Top Military Brass Continue to Rebuke Trump

Following Trump’s outrageous abuse of the military to threaten peaceful protesters, former military leaders have continued their unprecedented public criticism of Trump, adding to comments by multiple military leaders last week.

Colin Powell, the first African American secretary of state and chairman of the Joint Chiefs of Staff, said Trump has “drifted away” from the Constitution, and he endorsed Joe Biden for president.

POWELL: “We have a Constitution. And we have to follow that Constitution. And the President has drifted away from it.”

POWELL: “I certainly cannot in any way support President Trump this year. … I will be voting for [Joe Biden].”

Trump’s former chief of staff, retired four-star General John Kelly, said he would have “argued against” Trump forcefully clearing out peaceful protesters for a photo-op.

KELLY: “The idea that you would unleash American active duty folks unless it’s an extremist situation … these are civilian responsibilities.”

KELLY: “We should be very, very careful before we contemplate sending in active duty.”

Former Defense Secretary William Perry criticized Trump for threatening “to deploy American soldiers against American citizens” and for putting himself before the Constitution.

PERRY: “It is both wrong and dangerous to threaten to deploy American soldiers against American citizens unless there is a complete breakdown of law and order in a state and the governor requests that assistance.”

PERRY: “President Trump demands that members of his administration swear their loyalty to him, and those who demur do not stay long. But in the United States, those who serve in the government and the military swear an oath to support the Constitution, not any individual. That is what makes our nation great.”

Former Chairman of the Joint Chiefs of Staff Martin Dempsey condemned Trump’s threats as “very dangerous” and “troubling.”

DEMPSEY: “The idea that the president would take charge of the situation using the military was troubling to me.’

DEMPSEY: “The idea that the military would be called in to dominate and to suppress what, for the most part, were peaceful protests — admittedly, where some had opportunistically turned them violent — and that the military would somehow come in and calm that situation was very dangerous to me.”

Adding to comments last week, former Chairman of the Joint Chiefs of Staff Mike Mullen criticized Trump for using the military to “fight our own people” and warned that Trump’s threats would cause the military to lose “the trust of the American people.”

MULLEN: “We have a military to fight our enemies, not our own people.

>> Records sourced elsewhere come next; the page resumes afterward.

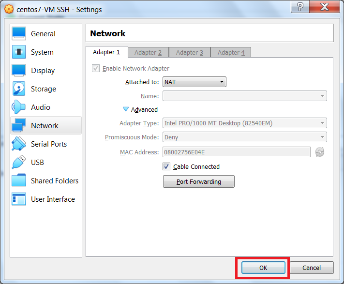344x284 pixels.
Task: Toggle the Cable Connected checkbox
Action: (166, 166)
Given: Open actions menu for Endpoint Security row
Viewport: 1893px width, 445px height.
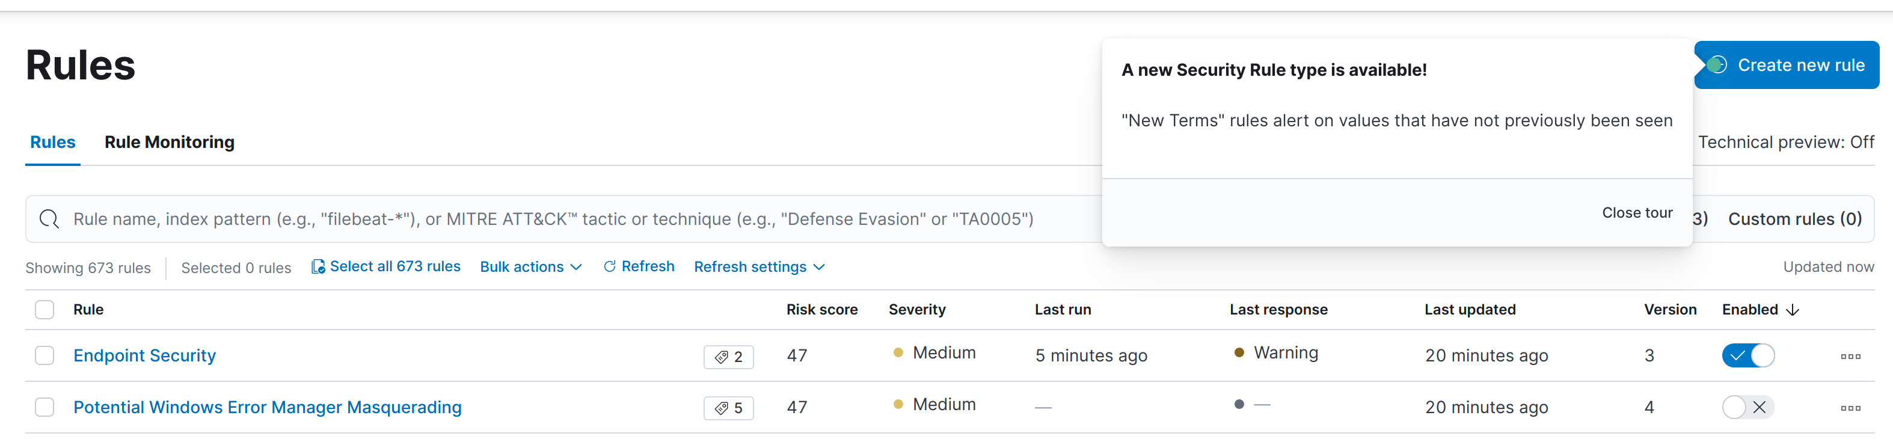Looking at the screenshot, I should click(1850, 357).
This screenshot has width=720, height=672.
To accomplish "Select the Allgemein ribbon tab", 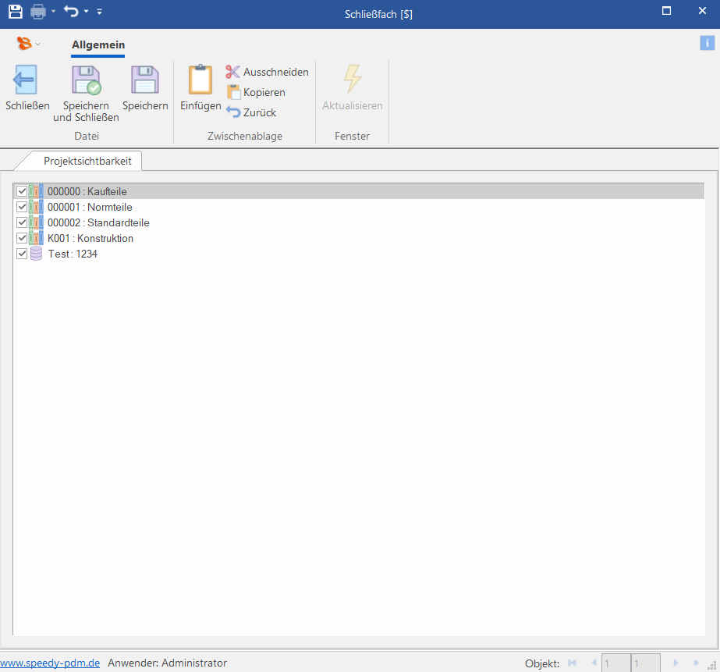I will (98, 45).
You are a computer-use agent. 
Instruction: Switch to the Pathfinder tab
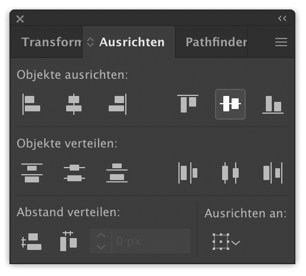(216, 42)
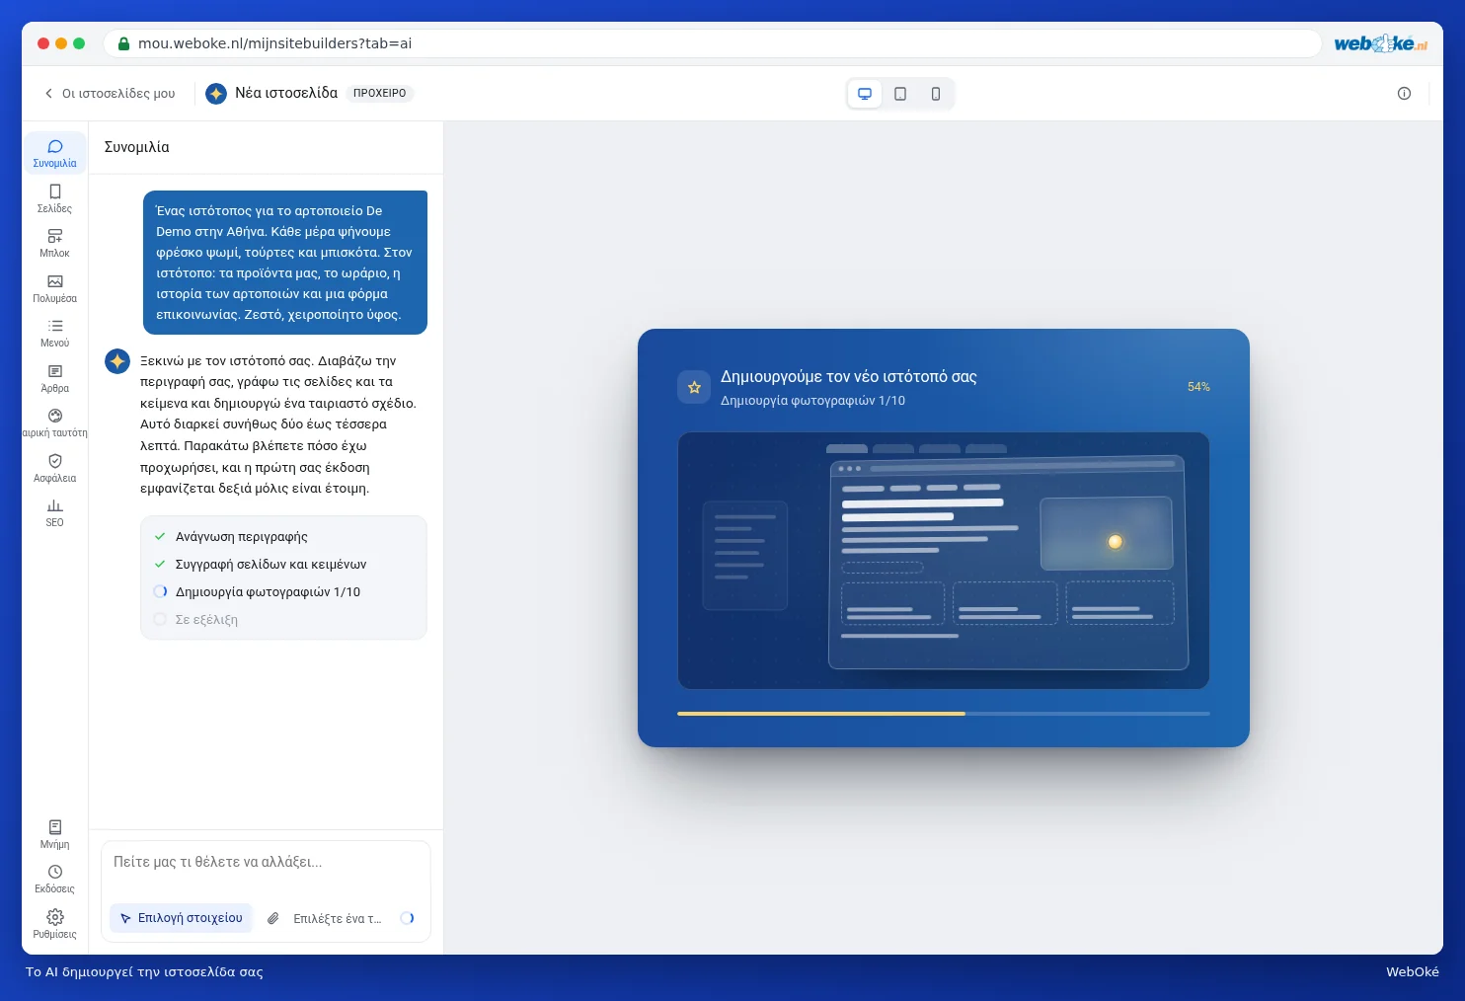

And our military should never be called to fight our own people as enemies of the state.”

MULLEN: “In very short order, should we get into conflict in our own streets, there’s a very significant chance we could lose that trust that has taken us 50-plus years to restore.”

Former vice chairman of the Joint Chiefs of Staff Sandy Winnefeld said Trump’s actions had put civil-military relations at “the most dangerous” point in his lifetime and criticized the use of federal forces.

WINNEFELD: “We are at the most dangerous time for civil-military relations I’ve seen in my lifetime.”

WINNEFELD: “It is especially important to reserve the use of federal forces for only the most dire circumstances that actually threaten the survival of the nation. Our senior-most military leaders need to ensure their political chain of command understands these things.”

Trump’s former acting director of national intelligence, retired three-star admiral Joseph Maguire, said he was in agreement with criticism of Trump from former defense secretary Jim Mattis, Mullen, and Dempsey.

MAGUIRE: “Jim Mattis, Mike Mullen and Marty Dempsey are all good friends, and I respect them tremendously. I am in alignment with their views.”

Retired Navy four-star admiral William McRaven, who oversaw the raid that killed Osama bin Laden, said Trump “doesn’t have the qualities necessary to be a good commander in chief” and that there was “nothing morally right” to use law enforcement to clear peaceful protesters.

McRAVEN: “President Trump has shown he doesn’t have the qualities necessary to be a good commander in chief.”

McRAVEN: “You’re not going to use, whether it’s the military, or the National Guard, or law enforcement, to clear peaceful American citizens for the president of the United States to do a photo op. There is nothing morally right about that.”

Former commander of U.S. Forces in Afghanistan John Allen said Trump “failed” to show leadership and that Americans “shouldn’t tolerate” his authoritarian actions.

ALLEN: “The president has failed to show sympathy, empathy, compassion, or understanding—some of the traits the nation now needs from its highest office. … He failed to project any of the higher emotions or leadership desperately needed in every quarter of this nation during this dire moment.”

ALLEN: “That is what happens in authoritarian regimes. That is what happens in illiberal regimes. It doesn’t happen in the United States, and we shouldn’t tolerate it.”